Bullshit Detector Prototype Goes Live

I like writing about cool applications of technology that are so pregnant with the promise of the future, that they have to be seen to be believed, and here’s another one that’s almost ready for prime time.

TruthTeller PrototypeThe Washington Post today launched an exciting new technology prototype invoking powerful new technologies for journalism and democratic accountability in politics and government. As you can see from the screenshot (left), it runs an automated fact-checking algorithm against the streaming video of politicians or other talking heads and displays in real time a “True” or “False” label as they’re speaking.

Called “Truth Teller,” the system uses technologies from Microsoft Research and Windows Azure cloud-computing services (I have included some of the technical details below).

But first, a digression on motivation. Back in the late 1970s I was living in Europe and was very taken with punk rock. Among my favorite bands were the UK’s anarcho-punk collective Crass, and in 1980 I bought their compilation LP “Bullshit Detector,” whose title certainly appealed to me because of my equally avid interest in politics :)

Today, my driving interests are in the use of novel or increasingly powerful technologies for the public good, by government agencies or in the effort to improve the performance of government functions. Because of my Jeffersonian tendencies (I did after all take a degree in Government at Mr. Jefferson’s University of Virginia), I am even more interested in improving government accountability and popular control over the political process itself, and I’ve written or spoken often about the “Government 2.0″ movement.

In an interview with GovFresh several years ago, I was asked: “What’s the killer app that will make Gov 2.0 the norm instead of the exception?”

My answer then looked to systems that might “maintain the representative aspect (the elected official, exercising his or her judgment) while incorporating real-time, structured, unfiltered but managed visualizations of popular opinion and advice… I’m also a big proponent of semantic computing – called Web 3.0 by some – and that should lead the worlds of crowdsourcing, prediction markets, and open government data movements to unfold in dramatic, previously unexpected ways.
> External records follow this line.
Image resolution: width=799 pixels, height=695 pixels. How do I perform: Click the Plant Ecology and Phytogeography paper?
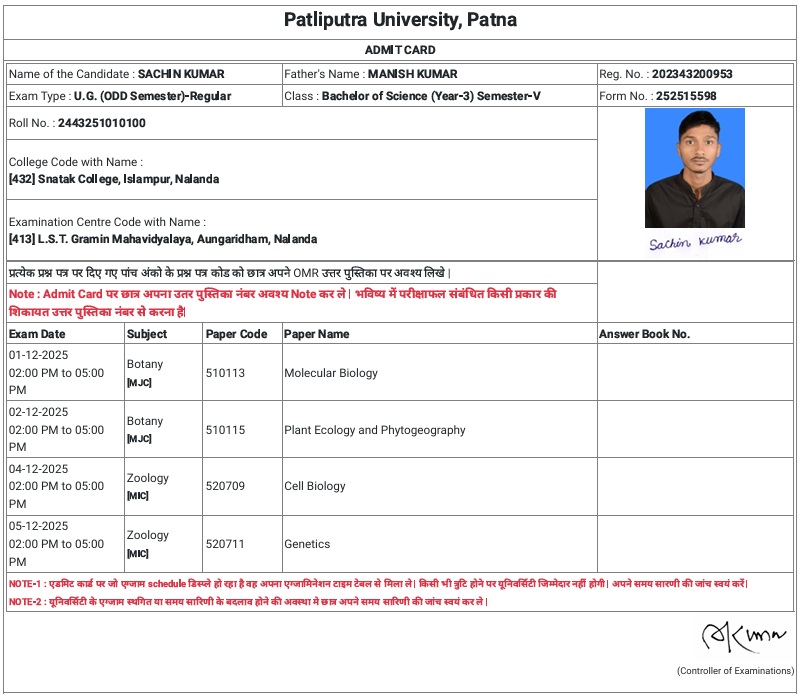(375, 430)
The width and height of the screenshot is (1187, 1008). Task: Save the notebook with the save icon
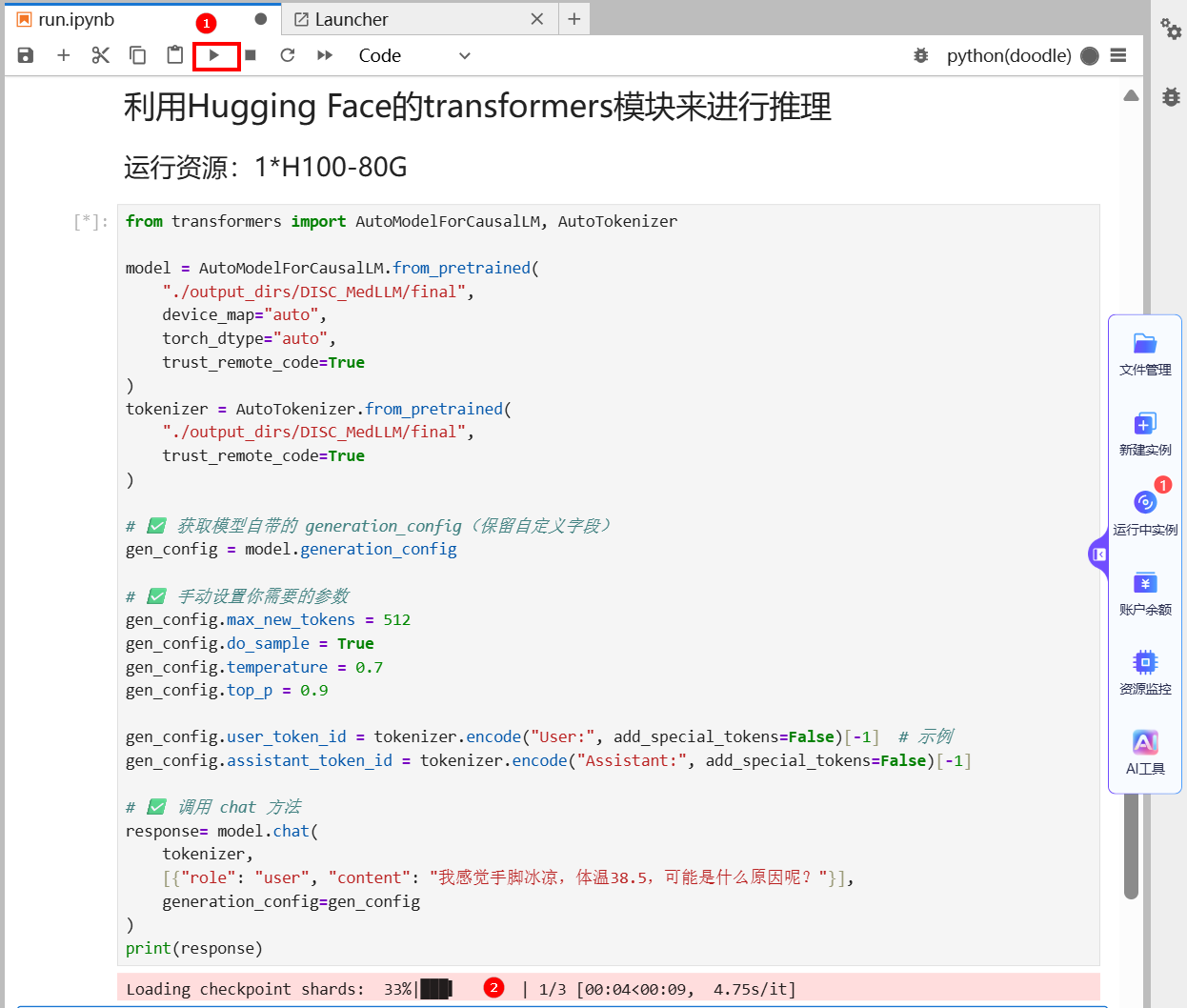point(26,55)
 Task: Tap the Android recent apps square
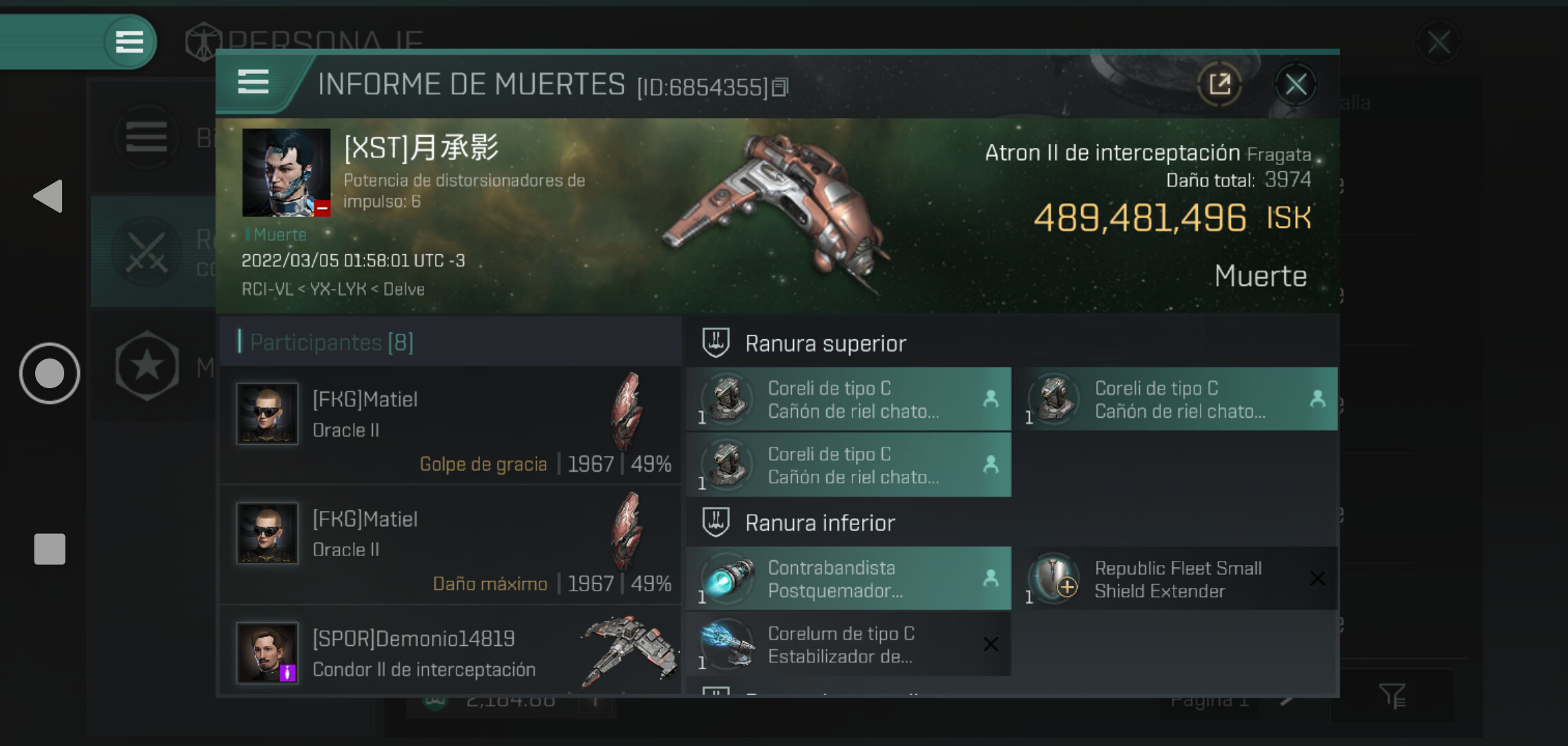click(50, 549)
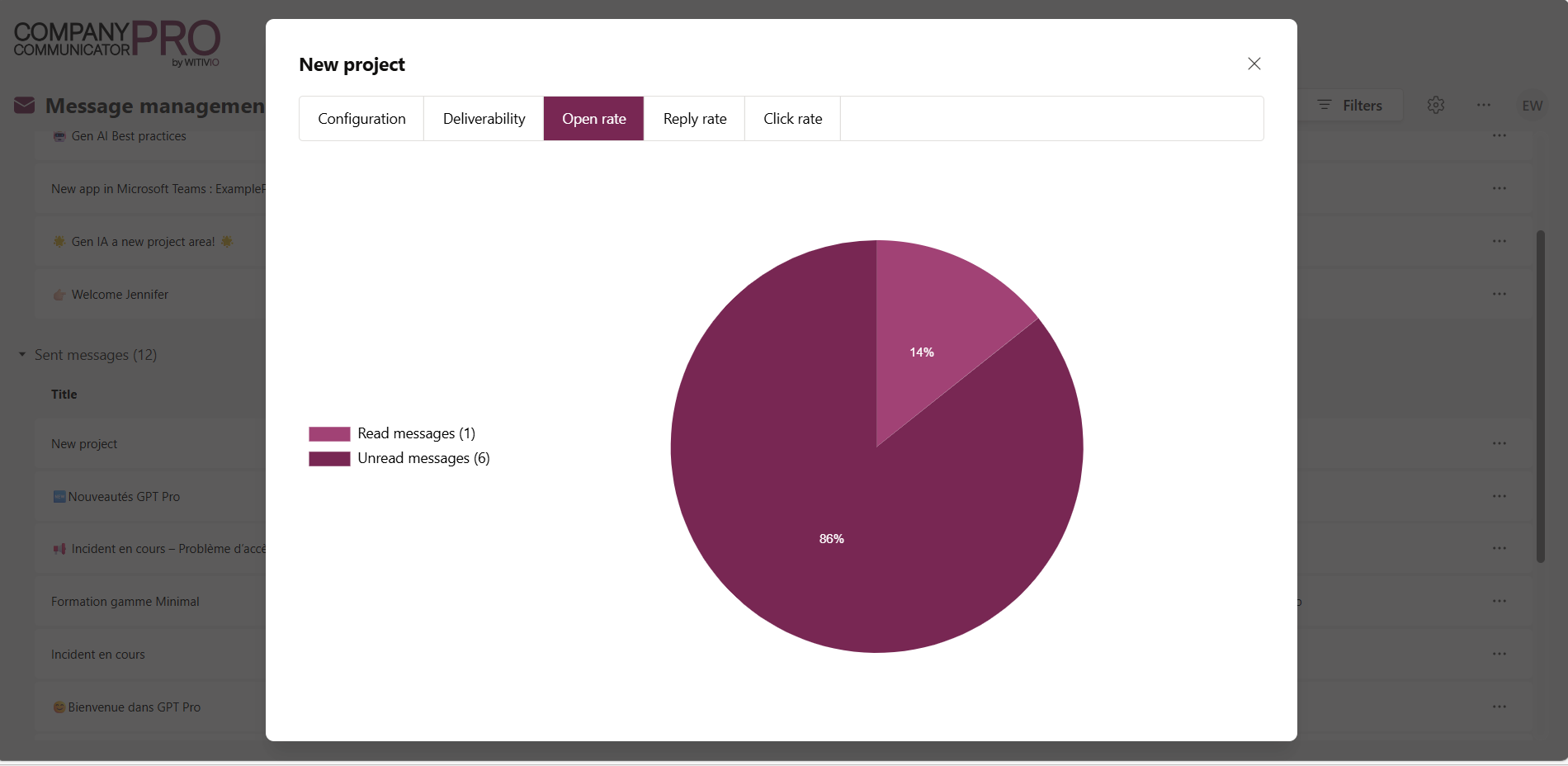Click the Read messages legend color swatch
1568x766 pixels.
pyautogui.click(x=329, y=434)
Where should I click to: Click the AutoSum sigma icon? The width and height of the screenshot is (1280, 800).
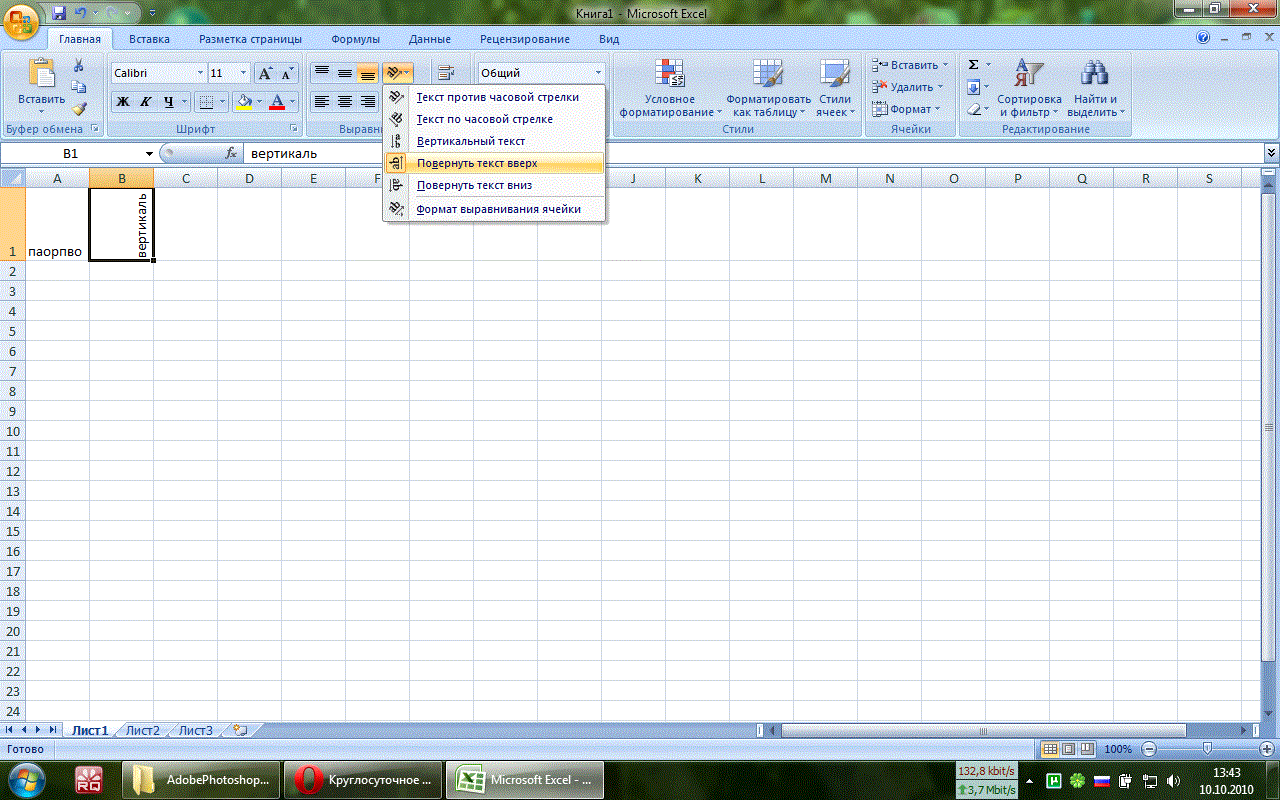973,65
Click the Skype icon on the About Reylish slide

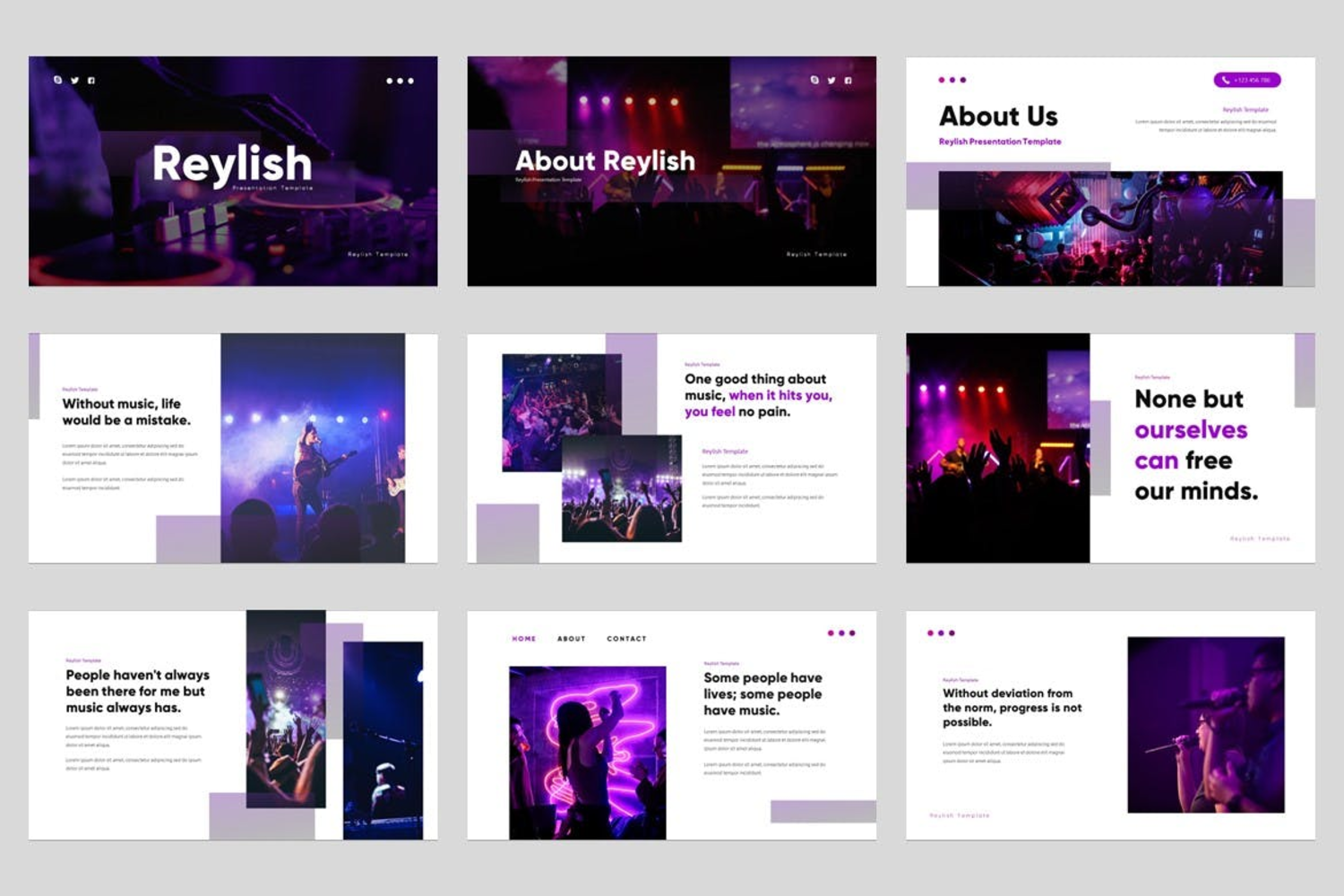tap(814, 80)
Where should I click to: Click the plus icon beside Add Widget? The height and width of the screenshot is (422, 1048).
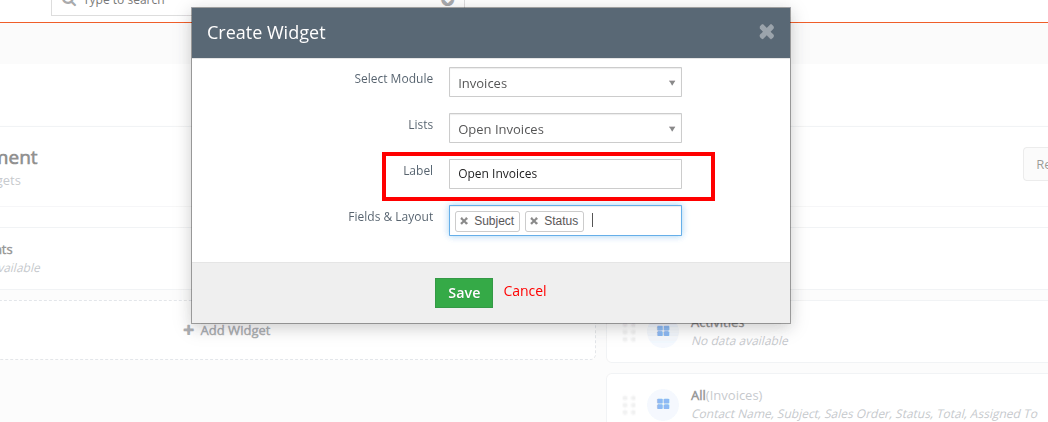coord(188,330)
We’re working on cool stuff like that.”

The Truth Teller prototype is an attempt to construct a rudimentary automated “Political Bullshit Detector, and addresses each of those factors I mentioned in GovFresh – recognizing the importance of political leadership and its public communication, incorporating iterative aspects of public opinion and crowd wisdom, all while imbuing automated systems with semantic sense-making technology to operate at the speed of today’s real world.

Real-time politics? Real-time truth detection.  Or at least that’s the goal; this is just a budding prototype, built in three months.

Cory Haik, who is the Post’s Executive Producer for Digital News, says it “aims to fact-check speeches in as close to real time as possible” in speeches, TV ads, or interviews. Here’s how it works:

The Truth Teller prototype was built and runs with a combination of several technologies — some new, some very familiar. We’ve combined video and audio extraction with a speech-to-text technology to search a database of facts and fact checks. We are effectively taking in video, converting the audio to text (the rough transcript below the video), matching that text to our database, and then displaying, in real time, what’s true and what’s false.

We are transcribing videos using Microsoft Audio Video indexing service (MAVIS) technology. MAVIS is a Windows Azure application which uses State of the Art of Deep Neural Net (DNN) based speech recognition technology to convert audio signals into words. Using this service, we are extracting audio from videos and saving the information in our Lucene search index as a transcript. We are then looking for the facts in the transcription. Finding distinct phrases to match is difficult. That’s why we are focusing on patterns instead.

We are using approximate string matching or a fuzzy string searching algorithm. We are implementing a modified version Rabin-Karp using Levenshtein distance algorithm as our first implementation. This will be modified to recognize paraphrasing, negative connotations in the future.

What you see in the prototype is actual live fact checking — each time the video is played the fact checking starts anew.

 – Washington Post, “Debuting Truth Teller

The prototype was built with funding from a Knight Foundation’s Prototype Fund grant, and you can read more about the motivation and future plans over on the Knight Blog, and you can read TechCrunch discussing some of the political ramifications of the prototype based on the fact-checking movement in recent campaigns.

Even better, you can actually give Truth Teller a try here, in its infancy.

What other uses could be made of semantic “truth detection” or fact-checking, in other aspects of the relationship between the government and the governed?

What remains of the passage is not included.